TASK ITEM: Once you have read the data below, write it all out exactly.
....................
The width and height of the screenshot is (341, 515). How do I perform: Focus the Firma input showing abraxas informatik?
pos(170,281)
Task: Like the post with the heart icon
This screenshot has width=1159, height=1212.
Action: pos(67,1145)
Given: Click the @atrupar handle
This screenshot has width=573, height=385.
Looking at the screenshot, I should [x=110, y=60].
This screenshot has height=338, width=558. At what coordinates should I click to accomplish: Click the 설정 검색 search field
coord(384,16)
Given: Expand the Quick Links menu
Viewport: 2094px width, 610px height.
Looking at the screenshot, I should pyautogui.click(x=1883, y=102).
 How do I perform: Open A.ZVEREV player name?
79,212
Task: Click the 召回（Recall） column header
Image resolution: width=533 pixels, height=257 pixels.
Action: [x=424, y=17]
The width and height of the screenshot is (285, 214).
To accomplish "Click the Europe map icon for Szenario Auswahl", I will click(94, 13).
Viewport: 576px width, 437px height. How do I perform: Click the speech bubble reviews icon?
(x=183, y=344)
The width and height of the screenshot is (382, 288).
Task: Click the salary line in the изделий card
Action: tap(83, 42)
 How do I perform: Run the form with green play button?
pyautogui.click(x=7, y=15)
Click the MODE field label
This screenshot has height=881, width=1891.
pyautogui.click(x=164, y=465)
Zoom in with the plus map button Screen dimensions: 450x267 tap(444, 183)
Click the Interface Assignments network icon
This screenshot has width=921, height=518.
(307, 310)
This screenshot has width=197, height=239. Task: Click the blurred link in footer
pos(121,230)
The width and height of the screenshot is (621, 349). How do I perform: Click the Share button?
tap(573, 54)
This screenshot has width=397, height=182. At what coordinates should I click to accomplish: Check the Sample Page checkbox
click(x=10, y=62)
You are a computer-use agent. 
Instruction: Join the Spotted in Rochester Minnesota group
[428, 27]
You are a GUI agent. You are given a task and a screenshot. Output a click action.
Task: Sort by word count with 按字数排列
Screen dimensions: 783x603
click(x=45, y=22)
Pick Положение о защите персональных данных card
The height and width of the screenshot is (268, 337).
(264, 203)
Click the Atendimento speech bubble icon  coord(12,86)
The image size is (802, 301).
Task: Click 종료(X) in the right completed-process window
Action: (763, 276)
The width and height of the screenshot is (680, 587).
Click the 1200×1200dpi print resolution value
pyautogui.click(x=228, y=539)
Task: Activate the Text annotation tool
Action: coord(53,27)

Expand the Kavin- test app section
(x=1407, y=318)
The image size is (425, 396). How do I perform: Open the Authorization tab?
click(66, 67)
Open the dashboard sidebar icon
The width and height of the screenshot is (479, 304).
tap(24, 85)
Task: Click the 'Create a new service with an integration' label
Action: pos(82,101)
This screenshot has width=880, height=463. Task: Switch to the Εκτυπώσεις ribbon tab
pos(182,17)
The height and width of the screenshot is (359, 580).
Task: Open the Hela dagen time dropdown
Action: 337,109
....................
EXPECTED ANSWER:
The width and height of the screenshot is (341, 515). How do I perform: Focus the Firma input showing abraxas informatik?
pos(170,281)
Task: Like the post with the heart icon
This screenshot has width=1159, height=1212.
Action: pos(67,1145)
Given: Click the @atrupar handle
This screenshot has width=573, height=385.
Looking at the screenshot, I should [x=110, y=60].
This screenshot has height=338, width=558. At what coordinates should I click to accomplish: Click the 설정 검색 search field
coord(384,16)
Given: Expand the Quick Links menu
Viewport: 2094px width, 610px height.
Looking at the screenshot, I should pyautogui.click(x=1883, y=102).
 How do I perform: Open A.ZVEREV player name?
79,212
Task: Click the 召回（Recall） column header
Image resolution: width=533 pixels, height=257 pixels.
Action: [x=424, y=17]
The width and height of the screenshot is (285, 214).
To accomplish "Click the Europe map icon for Szenario Auswahl", I will click(94, 13).
Viewport: 576px width, 437px height. How do I perform: Click the speech bubble reviews icon?
(x=183, y=344)
The width and height of the screenshot is (382, 288).
Task: Click the salary line in the изделий card
Action: tap(83, 42)
 How do I perform: Run the form with green play button?
pyautogui.click(x=7, y=15)
Click the MODE field label
This screenshot has height=881, width=1891.
pyautogui.click(x=164, y=465)
Zoom in with the plus map button Screen dimensions: 450x267 tap(444, 183)
Click the Interface Assignments network icon
This screenshot has width=921, height=518.
(307, 310)
This screenshot has width=197, height=239. Task: Click the blurred link in footer
pos(121,230)
The width and height of the screenshot is (621, 349). How do I perform: Click the Share button?
tap(573, 54)
This screenshot has width=397, height=182. At what coordinates should I click to accomplish: Check the Sample Page checkbox
click(x=10, y=62)
You are a computer-use agent. 
Instruction: Join the Spotted in Rochester Minnesota group
[428, 27]
You are a GUI agent. You are given a task and a screenshot. Output a click action.
Task: Sort by word count with 按字数排列
Screen dimensions: 783x603
click(x=45, y=22)
Pick Положение о защите персональных данных card
The height and width of the screenshot is (268, 337).
(264, 203)
Click the Atendimento speech bubble icon  coord(12,86)
The image size is (802, 301).
Task: Click 종료(X) in the right completed-process window
Action: (763, 276)
The width and height of the screenshot is (680, 587).
Click the 1200×1200dpi print resolution value
pyautogui.click(x=228, y=539)
Task: Activate the Text annotation tool
Action: coord(53,27)

Expand the Kavin- test app section
(x=1407, y=318)
The image size is (425, 396). How do I perform: Open the Authorization tab?
click(66, 67)
Open the dashboard sidebar icon
The width and height of the screenshot is (479, 304).
tap(24, 85)
Task: Click the 'Create a new service with an integration' label
Action: pos(82,101)
This screenshot has width=880, height=463. Task: Switch to the Εκτυπώσεις ribbon tab
pos(182,17)
The height and width of the screenshot is (359, 580).
Task: Open the Hela dagen time dropdown
Action: 337,109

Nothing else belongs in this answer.